Quote the items word for word, starting with the line that contains "Where should I click to: Click" and going on through the line that contains "Looking at the screenshot, I should click(x=493, y=89).", with both of those lines included.

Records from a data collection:
⁂

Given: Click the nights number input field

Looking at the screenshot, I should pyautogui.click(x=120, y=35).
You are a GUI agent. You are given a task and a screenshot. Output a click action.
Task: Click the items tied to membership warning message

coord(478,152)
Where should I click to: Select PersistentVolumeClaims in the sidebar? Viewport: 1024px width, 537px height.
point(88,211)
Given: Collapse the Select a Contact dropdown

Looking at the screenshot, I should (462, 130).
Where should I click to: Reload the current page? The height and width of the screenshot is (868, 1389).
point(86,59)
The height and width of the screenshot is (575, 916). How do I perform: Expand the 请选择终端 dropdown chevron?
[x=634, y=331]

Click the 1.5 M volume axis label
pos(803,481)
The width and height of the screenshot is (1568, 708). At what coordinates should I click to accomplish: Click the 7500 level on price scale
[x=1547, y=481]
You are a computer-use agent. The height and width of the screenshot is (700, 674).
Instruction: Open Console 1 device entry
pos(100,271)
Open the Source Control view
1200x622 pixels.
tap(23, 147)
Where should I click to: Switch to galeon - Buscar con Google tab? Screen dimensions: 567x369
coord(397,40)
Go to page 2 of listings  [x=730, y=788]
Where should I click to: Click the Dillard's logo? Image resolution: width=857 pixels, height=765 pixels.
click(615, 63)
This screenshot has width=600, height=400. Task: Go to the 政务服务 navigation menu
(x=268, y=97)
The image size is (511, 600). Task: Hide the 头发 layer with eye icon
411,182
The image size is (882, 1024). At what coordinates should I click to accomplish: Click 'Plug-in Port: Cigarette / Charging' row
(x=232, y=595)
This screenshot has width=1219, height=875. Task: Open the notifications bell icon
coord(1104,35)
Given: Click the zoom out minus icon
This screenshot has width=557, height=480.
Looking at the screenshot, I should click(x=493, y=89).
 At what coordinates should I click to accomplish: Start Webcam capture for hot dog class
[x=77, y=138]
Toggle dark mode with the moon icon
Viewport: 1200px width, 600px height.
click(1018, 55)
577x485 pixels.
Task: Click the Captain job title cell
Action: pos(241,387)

⁂

PROBLEM SOLUTION:
Where should I click to: Click the Dillard's logo? Image resolution: width=857 pixels, height=765 pixels.
click(615, 63)
This screenshot has width=600, height=400. Task: Go to the 政务服务 navigation menu
(x=268, y=97)
The image size is (511, 600). Task: Hide the 头发 layer with eye icon
411,182
The image size is (882, 1024). At what coordinates should I click to accomplish: Click 'Plug-in Port: Cigarette / Charging' row
(x=232, y=595)
This screenshot has width=1219, height=875. Task: Open the notifications bell icon
coord(1104,35)
Given: Click the zoom out minus icon
This screenshot has width=557, height=480.
Looking at the screenshot, I should click(x=493, y=89).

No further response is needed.